On Tue, Nov 17, 2009 at 7:09 AM, Robert Jacques <sandf...@jhu.edu> wrote:
On Tue, 17 Nov 2009 05:44:31 -0500, downs <default_357-l...@yahoo.de> wrote:

Robert Jacques wrote:

On Tue, 17 Nov 2009 00:06:27 -0500, Yigal Chripun <yigal...@gmail.com>
wrote:

Robert Jacques wrote:

On Mon, 16 Nov 2009 17:53:45 -0500, Stewart Gordon
<smjg_1...@yahoo.com> wrote:

dsimcha wrote:
<snip>

Axe.  Looks like the only things it's good for are making code
undreadable and
abusing for loop syntax to...
 Make code unreadable.

<snip>

Suppose you want the increment of a for loop to change two variables
in parallel.  I don't call that making code unreadable.

Stewart.

 Yes the classic use case of the comma operator is multi-variable
declarations/increments in a for loop.

This was argued before and as I and others said before, this is *not*
a use case for the comma separator.

e.g.
for (int a = 0, b = 1; condition(); a++, b++) {...}

int a = 0, b = 1 // this is a declaration and not an expression

a++, b++ // isn't assigned to any variable and can be treated as a tuple

the only use case that will break is if the two increments are
dependent on the order (unless tuples are also evaluated from left to
right):
e.g.
a + 5, b + a //

I doubt it very much that anyone ever uses this, it's too unreadable
to be useful.

However, I imagine tuple(a++,b++) would have some overhead, which is
exactly what someone is trying to avoid by using custom for loops.

Personally, I like using a..b => tuple(a,b), since it also solves the
multi-dimensional slicing and mixed indexing and slicing problems.

Zero overhead.

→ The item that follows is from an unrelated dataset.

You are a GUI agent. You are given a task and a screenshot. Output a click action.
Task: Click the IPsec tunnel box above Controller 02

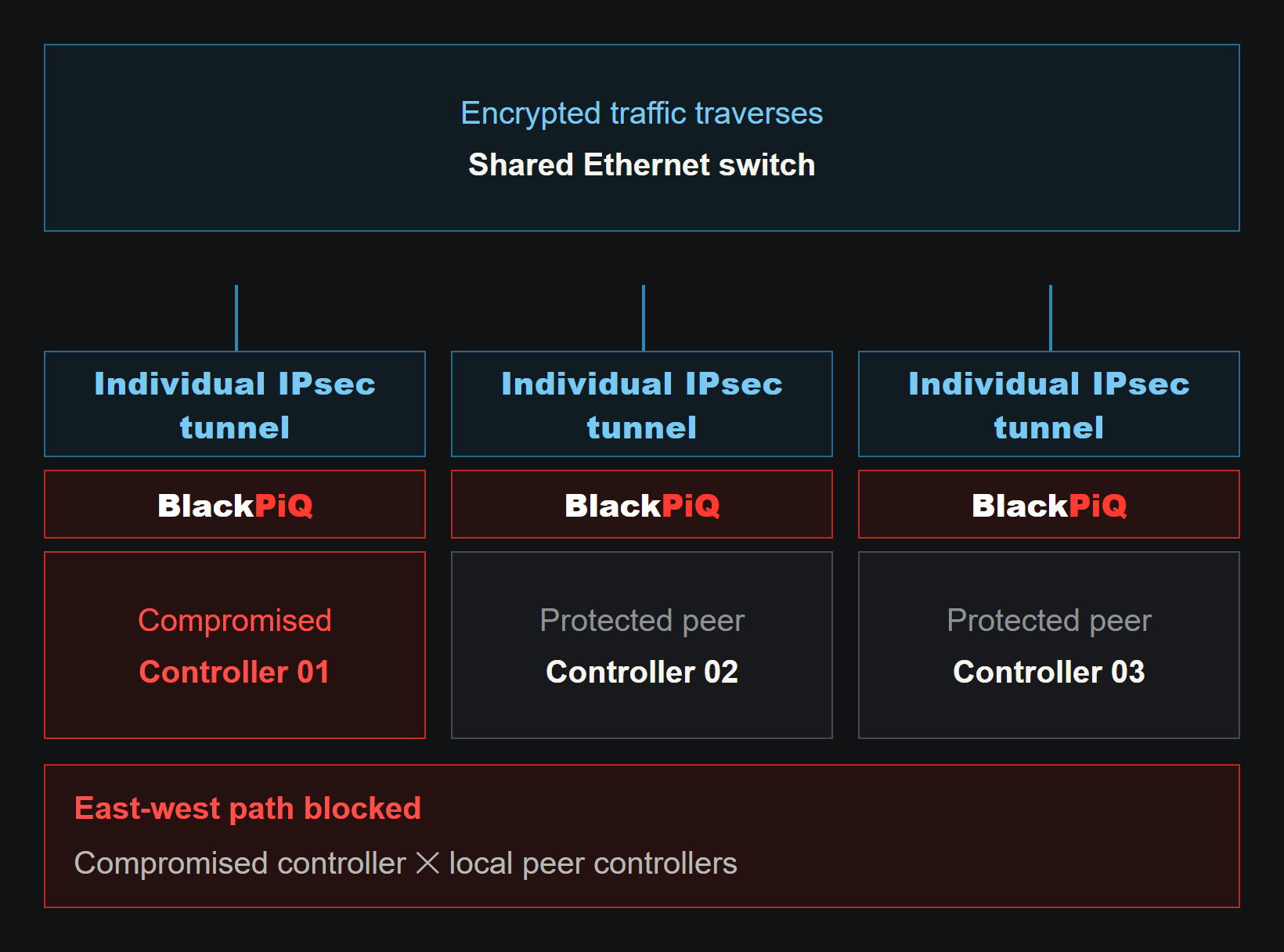pos(642,404)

Tuples are flat compile-time entities.

There are compile time tuples and runtime tuples. D already has a form of compile-time tuples. This discussion seems to be about runtime tuples which
currently don't have a nice syntax: you have to use tuple(a,b). And
tuple(a,b) does have runtime overhead.

I think the point is that in something like this:
   auto foo = (a,b);
   foo.a += 2;
   foo.b += foo.a;
   // etc

The tuple foo is allocated on the stack and the compiler knows where
the a part and b part are, so the code generated should be absolutely
no different from the code generated for:

   auto foo_a = a;
   auto foo_b = b;
   foo_a += 2;
   foo_b += foo_a;
   // etc

So there doesn't need to be any "tuple overhead".
--bb

But that isn't the expansion:
for (int a = 0, b = 1; condition(); a++, b++) =>

int a = 0;
int b = 0;
while(condition) {
    auto temp = tuple(a++,b++); // creation of a struct on the stack
}

Now the optimizer might get rid of that temporary struct. Then again it might not (or its presence interferes with other optimizations). At the very least, some amount of code profiling or disassembly needs to be done.